# Any color pencil artists?



## Saturicon (Jan 31, 2015)

Greetings everyone!

I have noticed that majority of furry art is digital art. Does anyone use color pencils that you know? I have all my life drawn with graphic pencils and have decided to try move on to colored pictures, and color pencils felt most natural choice. Maybe I'm just old fashioned or then just scared of new techniques, but somehow traditional drawing attracts me more as my personal drawing method. Digital software would mean that I have to learn to use it properly, which feels a huge and exhaustive task.

So, are there other artists that use color pencils in their work? I really would like to study more of this subject and hear tips. As well as learn more about proper pens. I have one one big Derwent Studio set, but it feels like it's not best for shading colors, despite it was quite expensive set.


----------



## Kookyfox (Jan 31, 2015)

I am nowhere near being an "artist", nor do I view it as "work". But still I use colored pencils.
If you're looking for a good artist that uses colored pencils, I know one buut he mostly draw NSFW (though he has made an FA account for tutorials)
So I won't risk linking it  without being sure that you're ok with it.

Also when you start a new thread, start with greetings, it's more polite.

Oh and go make an introduction thread in the intro sub forum please


----------



## Saturicon (Jan 31, 2015)

Of course, sorry. New and eager, I added greetings. 

Yes, I'm ok with NFSW material. Don't like to draw such myself, unless pin up girls count. (Those are on the edge, before my wife starts to think of me as a creep...). Personally I'm open with all art.

I wouldn't call myself an artist either. Rather an "guy that likes to draw and hopes to someday be good enough to illustrate his book with pictures that don't look like crap".  

I'll go post introduction later. Phone is terrible device for writing and kid took the iPad.


----------



## BlitzCo (Jan 31, 2015)

Since I don't have a program for digital art, I use my notebook, some pencils, and colored pencils


----------



## Ryouzen (Jan 31, 2015)

I still use pencils also. Moving atm into colored since regular without color seems to lack a certain finesse. But yeah I understand what you mean for digital. I actually have a Mac so i'm not sure how to do anything with it lol Let alone actually attempt to do art on a comp. Besides I feel more comfortable using a pencil vs other media. Really allows my work to come out about 85% of what I want.


----------



## ForgetLilliet (Jan 31, 2015)

I used to frequently use colored pencils, but now I do so less frequently.


----------



## Saturicon (Jan 31, 2015)

What is needed: Reproduce the colored pencil thread word for word, beginning at the words "Yes, I'm ok" and stopping after "with all art.".

Data records:

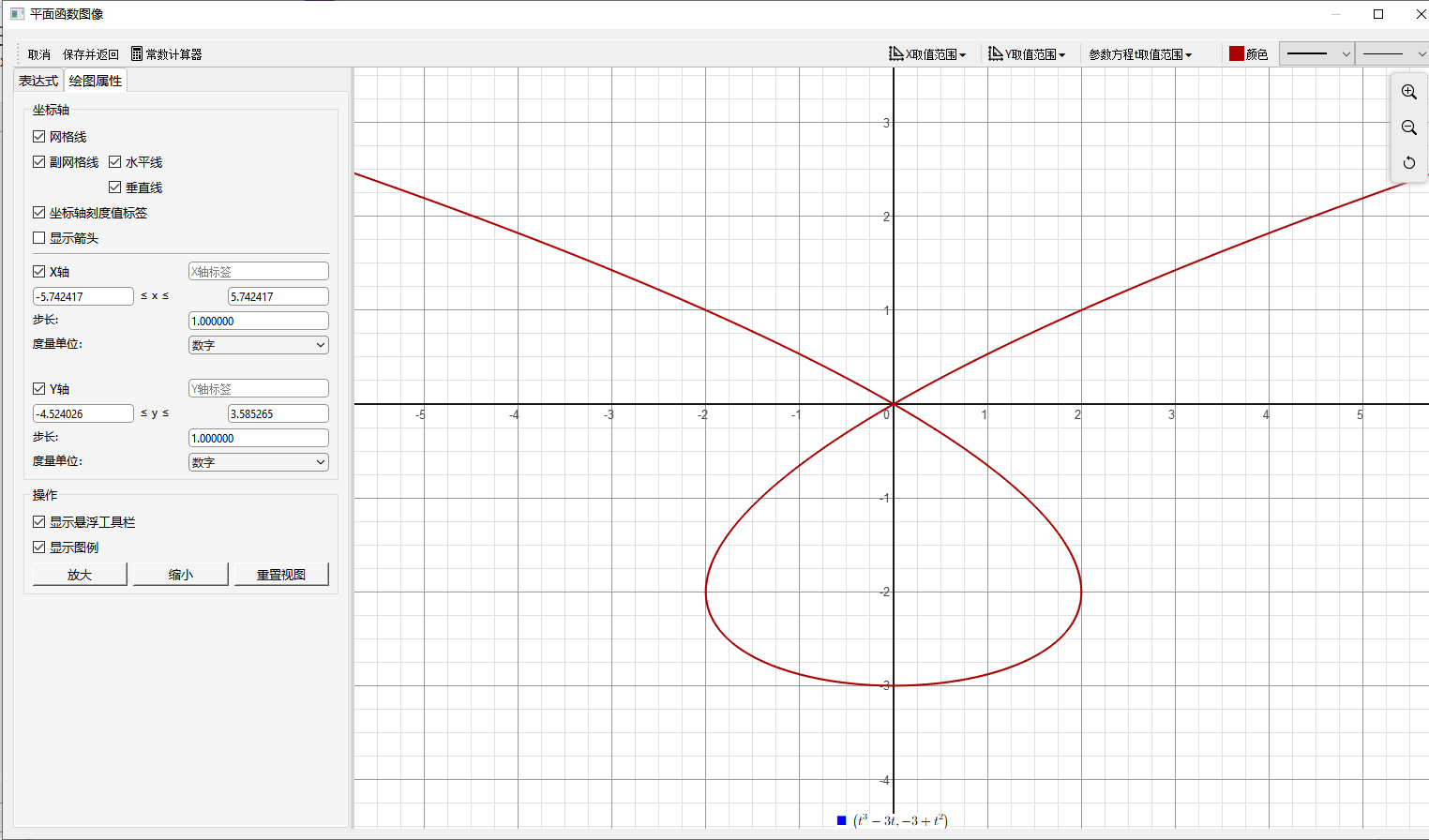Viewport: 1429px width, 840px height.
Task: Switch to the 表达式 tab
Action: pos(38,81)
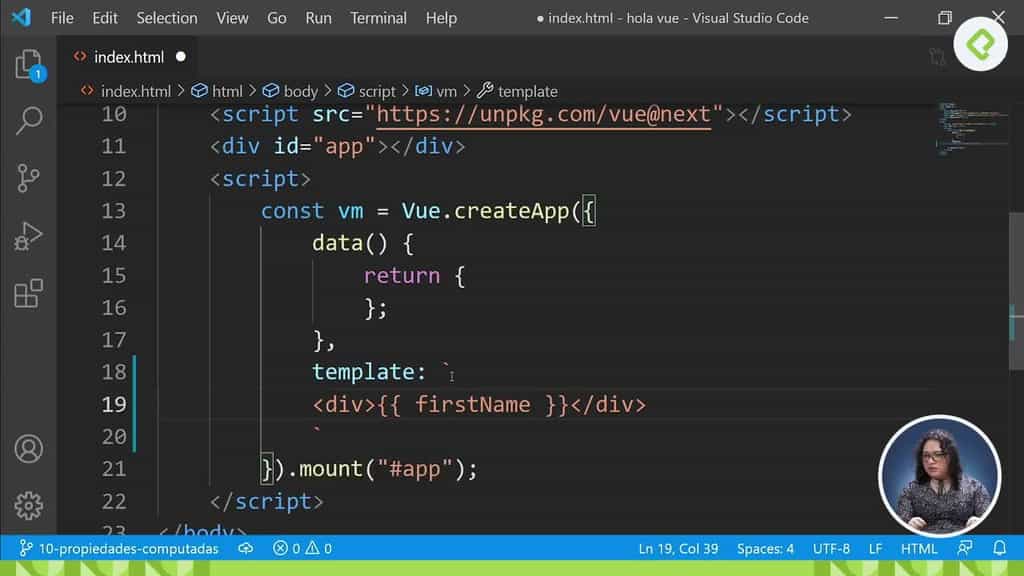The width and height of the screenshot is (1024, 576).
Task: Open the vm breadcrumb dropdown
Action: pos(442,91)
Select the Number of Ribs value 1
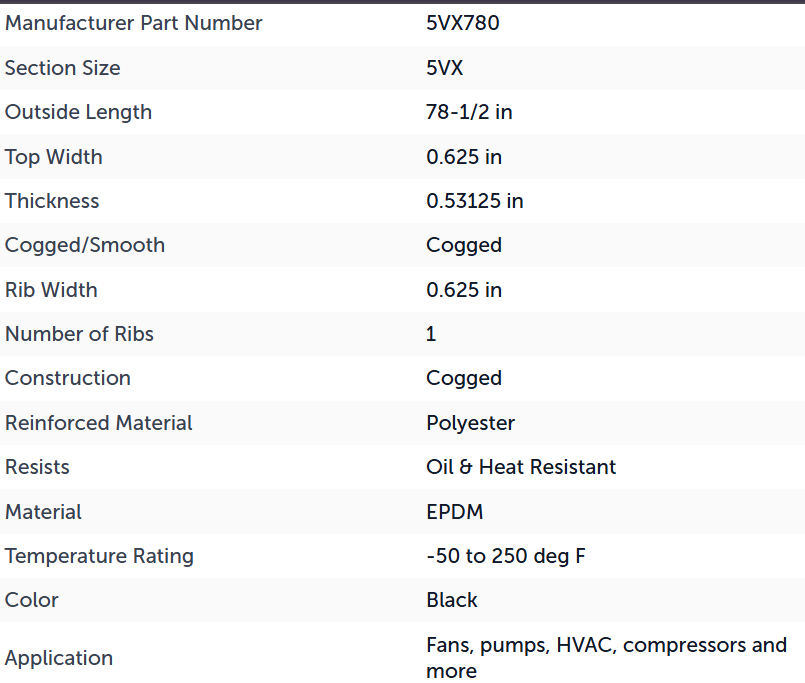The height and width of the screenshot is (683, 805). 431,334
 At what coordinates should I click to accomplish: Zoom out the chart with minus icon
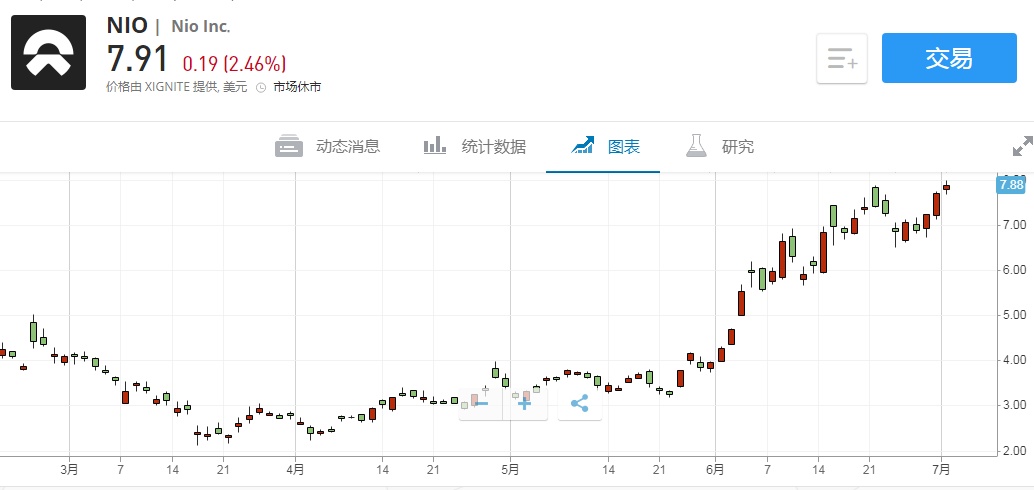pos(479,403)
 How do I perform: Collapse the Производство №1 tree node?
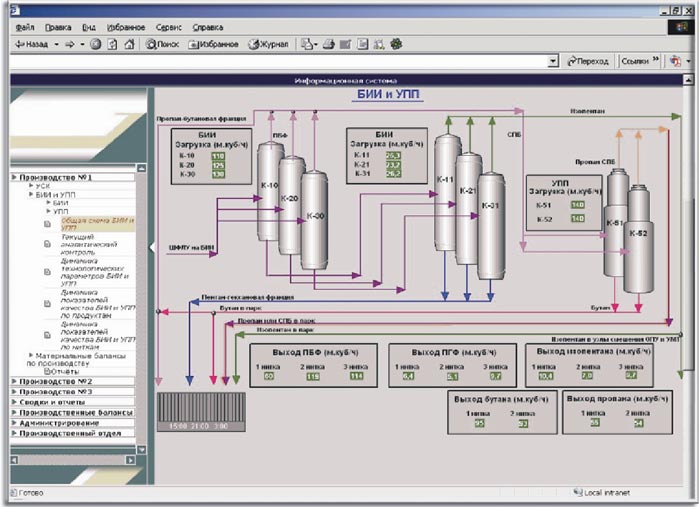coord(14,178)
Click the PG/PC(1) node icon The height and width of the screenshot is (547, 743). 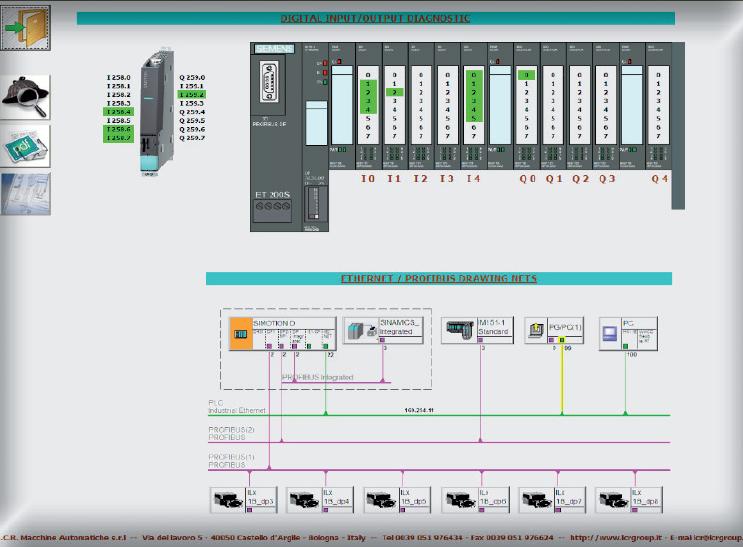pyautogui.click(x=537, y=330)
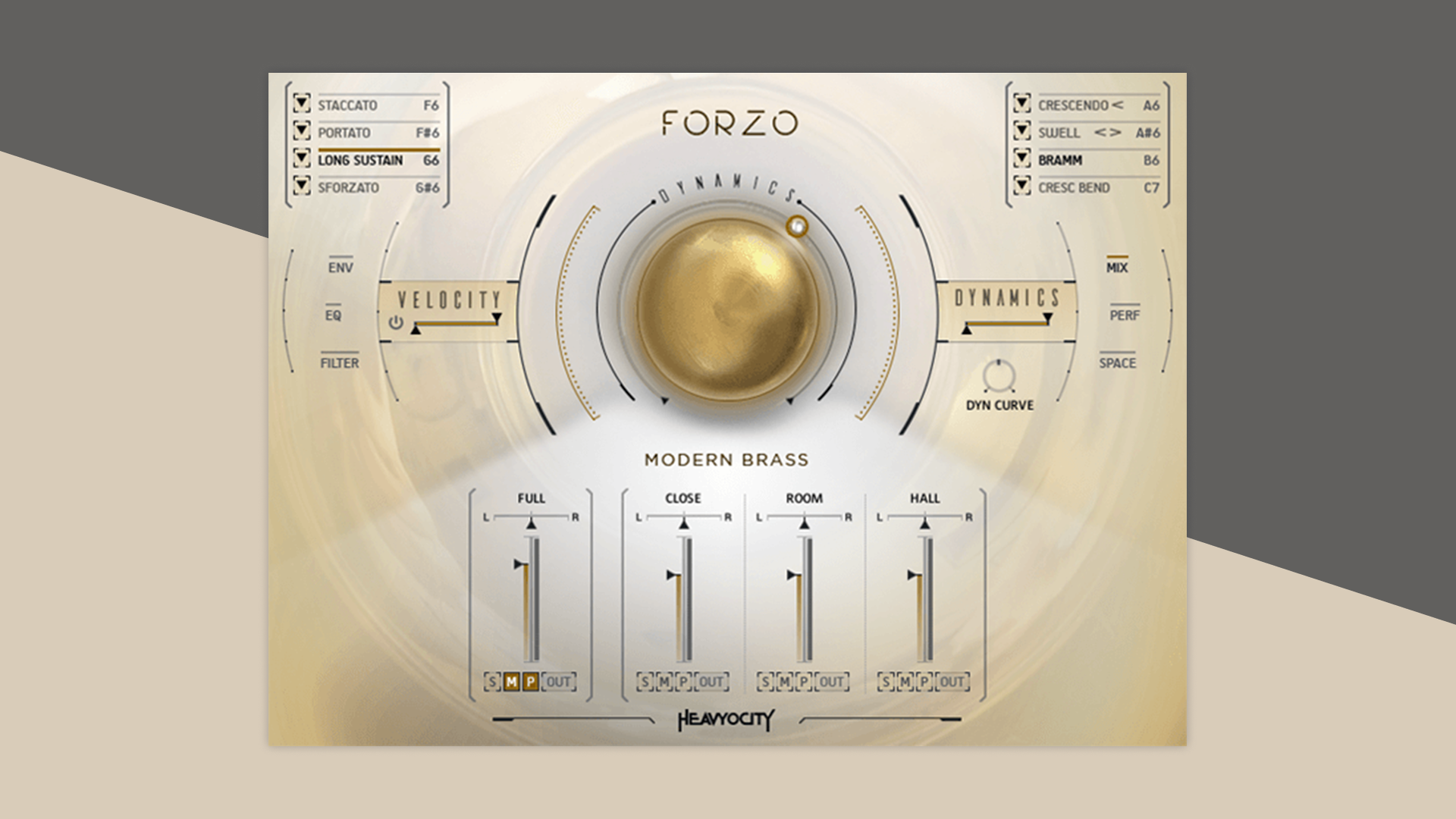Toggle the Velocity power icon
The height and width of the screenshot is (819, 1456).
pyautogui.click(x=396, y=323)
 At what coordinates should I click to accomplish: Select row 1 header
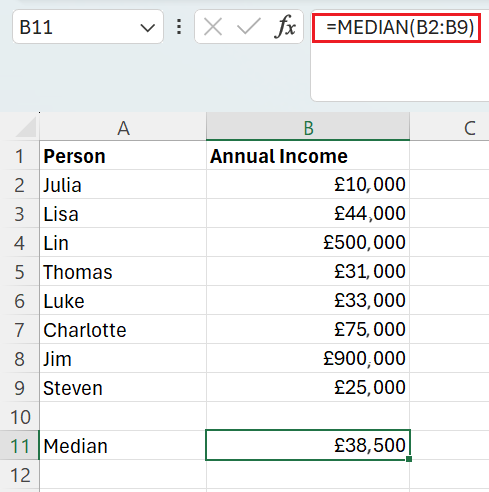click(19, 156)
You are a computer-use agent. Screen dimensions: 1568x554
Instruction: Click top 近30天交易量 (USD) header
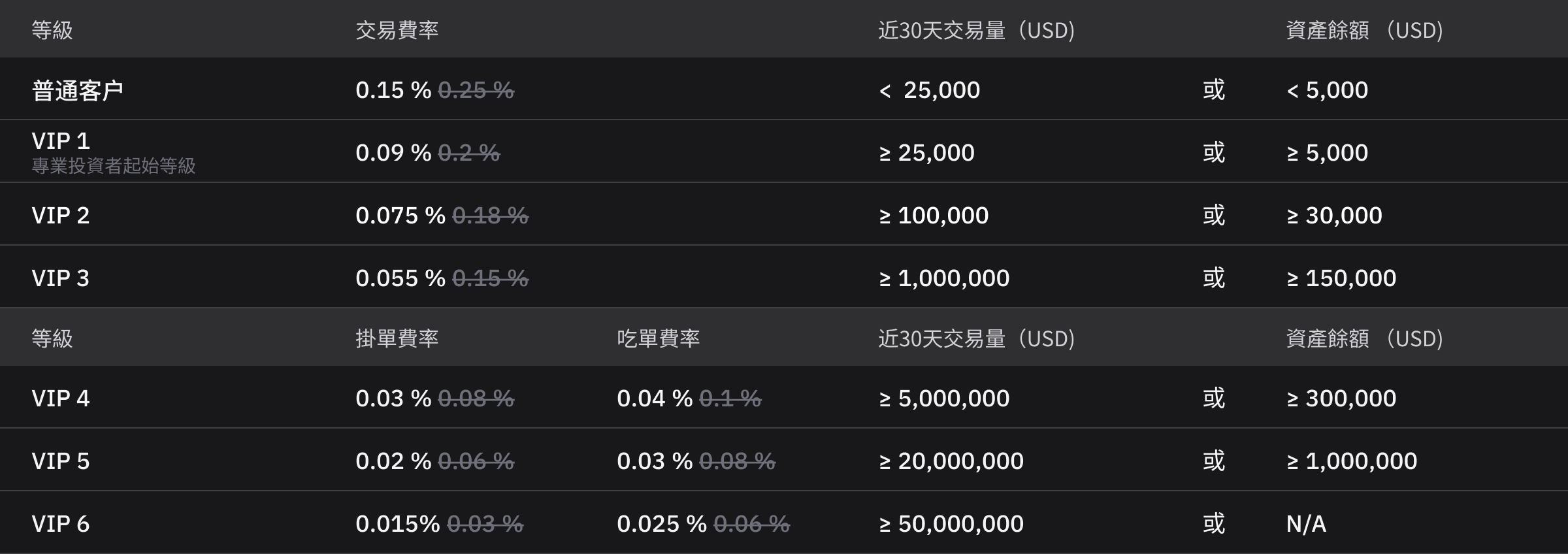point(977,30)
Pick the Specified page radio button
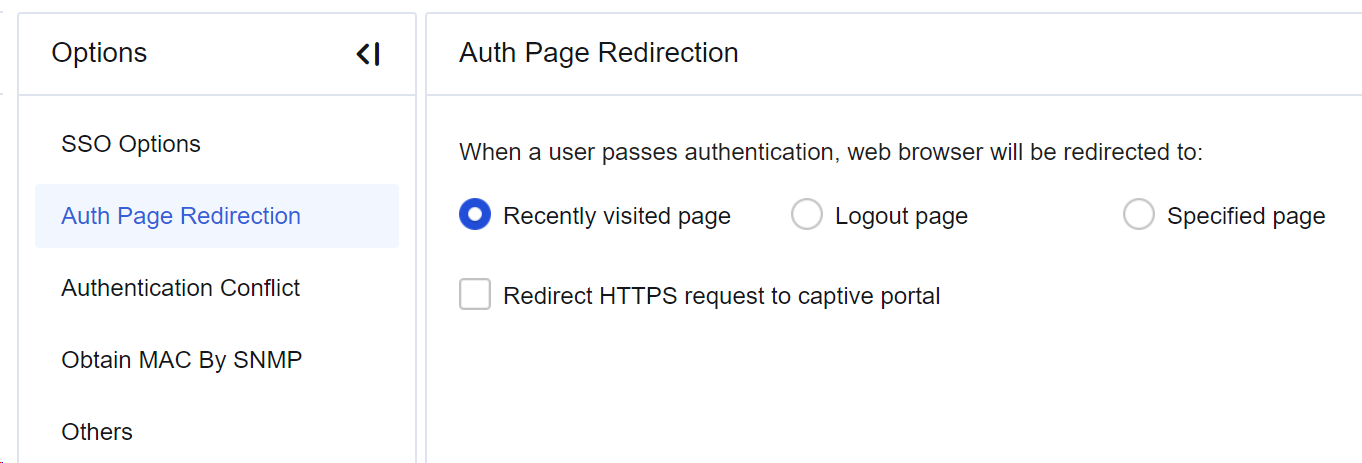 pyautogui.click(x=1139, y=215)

Answer below:
Yes, I'm ok with NFSW material. Don't like to draw such myself, unless pin up girls count. (Those are on the edge, before my wife starts to think of me as a creep...). Personally I'm open with all art.